I imagine that some operators are taking a wait and see approach to what the fully-transitioned Bally's offers and how hard they press various forms of gambling.

I'd guess that Sinclair needs that to happen soon as they've got a lot of irons in the fire and the various OTA endeavors (repacking, NEXTGEN TV deployment and station acquisition) weren't cheap.


----------



## James Long

Perhaps Bally is giving Sinclair enough money for branding (and the gambling tie ins) that Sinclair can adjust their prices to something more acceptable for other carriers. (At the risk of charging AT&T|DIRECTV and other carriers less money.)


----------



## TheRatPatrol

cmasia said:


> Allow people to buy MLB.tv or NHL.TV and pay an additional $50 (an arbitrary figure) to eliminate local blackouts.
> 100% of that "local" fee would be funneled directly to the affected RSN.
> If I paid an extra $50 for MLB and an additional $50 for NHL, the RSN would get more money from me than if I had cable!
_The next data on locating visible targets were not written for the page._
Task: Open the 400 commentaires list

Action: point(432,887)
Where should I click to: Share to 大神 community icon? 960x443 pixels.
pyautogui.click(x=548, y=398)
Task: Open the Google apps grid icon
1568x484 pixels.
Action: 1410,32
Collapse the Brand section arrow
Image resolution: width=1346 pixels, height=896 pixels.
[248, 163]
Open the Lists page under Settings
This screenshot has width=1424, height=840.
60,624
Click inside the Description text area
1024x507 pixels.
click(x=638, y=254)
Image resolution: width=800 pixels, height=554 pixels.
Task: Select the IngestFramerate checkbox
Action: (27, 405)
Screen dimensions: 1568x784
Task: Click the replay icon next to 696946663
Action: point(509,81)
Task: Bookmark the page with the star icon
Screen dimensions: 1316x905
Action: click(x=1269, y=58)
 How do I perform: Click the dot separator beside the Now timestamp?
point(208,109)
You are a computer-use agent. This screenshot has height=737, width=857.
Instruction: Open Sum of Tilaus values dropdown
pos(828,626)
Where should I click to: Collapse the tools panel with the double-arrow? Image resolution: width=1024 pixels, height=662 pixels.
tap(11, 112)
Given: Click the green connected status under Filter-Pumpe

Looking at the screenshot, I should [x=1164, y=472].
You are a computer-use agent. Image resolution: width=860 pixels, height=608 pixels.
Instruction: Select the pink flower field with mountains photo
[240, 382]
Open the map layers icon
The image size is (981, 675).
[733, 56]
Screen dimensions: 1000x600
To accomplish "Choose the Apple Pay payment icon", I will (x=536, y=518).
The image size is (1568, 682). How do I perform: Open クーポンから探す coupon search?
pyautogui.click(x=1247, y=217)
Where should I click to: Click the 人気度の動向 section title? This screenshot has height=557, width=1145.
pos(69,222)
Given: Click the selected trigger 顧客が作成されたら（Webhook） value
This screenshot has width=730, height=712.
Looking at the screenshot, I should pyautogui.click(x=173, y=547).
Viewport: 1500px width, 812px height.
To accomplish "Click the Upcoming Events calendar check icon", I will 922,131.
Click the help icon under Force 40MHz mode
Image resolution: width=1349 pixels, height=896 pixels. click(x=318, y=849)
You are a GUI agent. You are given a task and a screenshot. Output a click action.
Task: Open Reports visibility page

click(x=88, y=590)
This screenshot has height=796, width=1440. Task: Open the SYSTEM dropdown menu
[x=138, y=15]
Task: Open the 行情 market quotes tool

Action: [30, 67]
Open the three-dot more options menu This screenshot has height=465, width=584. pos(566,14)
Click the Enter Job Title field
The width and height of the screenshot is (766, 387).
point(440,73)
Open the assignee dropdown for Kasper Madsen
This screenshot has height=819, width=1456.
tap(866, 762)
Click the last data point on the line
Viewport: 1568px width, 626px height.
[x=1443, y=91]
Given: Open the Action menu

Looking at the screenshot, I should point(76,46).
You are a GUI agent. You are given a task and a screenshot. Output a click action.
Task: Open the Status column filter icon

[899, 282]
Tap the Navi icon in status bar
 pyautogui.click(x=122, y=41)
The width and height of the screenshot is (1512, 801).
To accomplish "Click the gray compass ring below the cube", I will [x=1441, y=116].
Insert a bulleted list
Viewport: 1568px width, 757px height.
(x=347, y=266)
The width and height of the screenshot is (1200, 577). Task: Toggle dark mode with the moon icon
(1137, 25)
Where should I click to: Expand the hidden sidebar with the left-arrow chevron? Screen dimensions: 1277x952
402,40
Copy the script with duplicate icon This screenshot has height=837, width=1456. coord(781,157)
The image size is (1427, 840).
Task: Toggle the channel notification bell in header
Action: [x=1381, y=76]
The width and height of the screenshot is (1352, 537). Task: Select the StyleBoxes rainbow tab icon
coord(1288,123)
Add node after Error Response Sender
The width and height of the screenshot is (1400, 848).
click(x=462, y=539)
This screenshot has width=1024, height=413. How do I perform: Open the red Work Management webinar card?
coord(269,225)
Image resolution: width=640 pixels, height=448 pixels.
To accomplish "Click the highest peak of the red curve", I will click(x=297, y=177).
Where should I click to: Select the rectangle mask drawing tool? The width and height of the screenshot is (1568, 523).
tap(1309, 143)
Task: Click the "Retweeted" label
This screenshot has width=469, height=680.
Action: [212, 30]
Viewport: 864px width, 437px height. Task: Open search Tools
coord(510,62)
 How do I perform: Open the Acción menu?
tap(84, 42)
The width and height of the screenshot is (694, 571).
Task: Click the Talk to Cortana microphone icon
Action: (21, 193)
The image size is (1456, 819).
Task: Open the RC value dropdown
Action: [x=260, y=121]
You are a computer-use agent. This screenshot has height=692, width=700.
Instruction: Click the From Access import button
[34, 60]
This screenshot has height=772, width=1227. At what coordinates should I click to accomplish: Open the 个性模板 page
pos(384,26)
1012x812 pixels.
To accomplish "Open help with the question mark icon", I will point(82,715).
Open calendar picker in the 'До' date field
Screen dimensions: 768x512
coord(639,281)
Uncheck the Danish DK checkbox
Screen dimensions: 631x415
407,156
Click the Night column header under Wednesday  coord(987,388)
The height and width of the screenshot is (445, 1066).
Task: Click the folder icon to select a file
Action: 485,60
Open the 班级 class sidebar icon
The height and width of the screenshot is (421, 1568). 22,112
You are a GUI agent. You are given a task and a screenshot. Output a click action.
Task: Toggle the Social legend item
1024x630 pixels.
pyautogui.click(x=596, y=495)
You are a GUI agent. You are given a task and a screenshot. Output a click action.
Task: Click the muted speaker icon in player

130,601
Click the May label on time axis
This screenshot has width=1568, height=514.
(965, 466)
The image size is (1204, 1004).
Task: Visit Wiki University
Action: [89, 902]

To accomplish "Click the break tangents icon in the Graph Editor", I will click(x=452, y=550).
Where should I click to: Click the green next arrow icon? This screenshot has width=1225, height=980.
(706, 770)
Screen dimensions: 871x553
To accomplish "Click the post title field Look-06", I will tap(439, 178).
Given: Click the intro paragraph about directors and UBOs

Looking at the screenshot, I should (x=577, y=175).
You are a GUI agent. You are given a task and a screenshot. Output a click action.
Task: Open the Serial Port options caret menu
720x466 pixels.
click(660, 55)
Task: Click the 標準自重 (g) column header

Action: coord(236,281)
$50-$100 extra a month or for the season?


----------



## HGuardian

cmasia said:


> Wow.... where to start.
> 
> First, any discussion trying to compare ESPN with RSN's is like comparing apples and razor blades. So, please don't conflate the 2. They cannot be compared.
> 
> Second, if you think RSN's are going away anytime soon, check the end date of these agreements in baseball.


Nobody is against RSN's (though their buddy-buddy partnerships with the teams have made broadcasts increasingly more like reading Pravda than actual analysis of the local team with every passing year), they just want to watch their games. The insistence by Sinclair that they can only view them only on expensive platforms encourages either piracy or disengagement. Many times the consumers have been far ahead of the corporation, particularly in television.


----------



## Andrew Sullivan

Bottom line is that the local teams lose. Maybe not all of them lose money but consider the smaller market teams like Oakland, Phoenix, Cinncinatt, Pittsburgh, Milwaukee, Tampa, Kansas City etc. They count on fan participation which is little difficult if they are restricted to maybe 30% capacity in their ball parks. And what about the RSN channel advertisers? They have to be thrilled that their audience is restricted to one single provider and its ATT. Advertising dollars will surely shrink.


----------



## cmasia

Hi, TRP.
Per season...
RSN's charge MVPD's anywhere from $3 to $6 per month.
Getting $50 would mostly offset that, and they'd even be better off if OTT subs paid the same extra $50 for NHL and NBA games.

This probably won't happen, but as long as RSN's are locked into long term deals with MVPD's, I can't think of another option to to satisfy cord-cutters.

To HGuardian: You are right about almost everything you say, but being theoretical does nothing to advance discussion of the reality of the situation.

RSN's made their bed with MVPD's and apparently think destroying those relationships is too risky to pursue over the next few years.

Unless you have any suggestions on how to satisfy both customer bases ( cable/sat subs and OTT'ers) , the conversation here will continue to go round and round.

Here's another potential:
For everyone who has an RSN subscription through an MVPD, allow them 3 separate logins for an extra fee, on their "in-market" streaming apps.
It keeps the main sub tethered to the RSN, while allowing cord-cutters to enjoy the action.
How much would that be worth per month?


----------



## James Long

HGuardian said:


> Nobody is against RSN's (though their buddy-buddy partnerships with the teams have made broadcasts increasingly more like reading Pravda than actual analysis of the local team with every passing year), they just want to watch their games. The insistence by Sinclair that they can only view them only on expensive platforms encourages either piracy or disengagement. Many times the consumers have been far ahead of the corporation, particularly in television.


I'd say most people want team positive play by play. If they wanted to hear people badmouth their team they would listen to the opposing team coverage (if available). While sunshine and roses while the team is in a slump could get tiring. the broadcasters are trying to get people to watch the games. Going full bore into "we hate the team we announce for" would not improve ratings. After the game there is plenty of time to rake the local team over the coals.

The RSNs don't pay huge sums of money to teams for the rights to the games to give away viewership. Those tier based contracts with MVPDs and vMVPDs are the most lucrative way of selling their content. A couple of dollars from all of the MVPD's subscribers adds up to more income than selling coverage only to "real fans".

In other words, if you want the games without subscribing to "expensive platforms" be prepared to pay a lot more to be able to view those games.


----------



## TheRatPatrol

cmasia said:


> Here's another potential:
> For everyone who has an RSN subscription through an MVPD, allow them 3 separate logins for an extra fee, on their "in-market" streaming apps.
> It keeps the main sub tethered to the RSN, while allowing cord-cutters to enjoy the action.
> How much would that be worth per month?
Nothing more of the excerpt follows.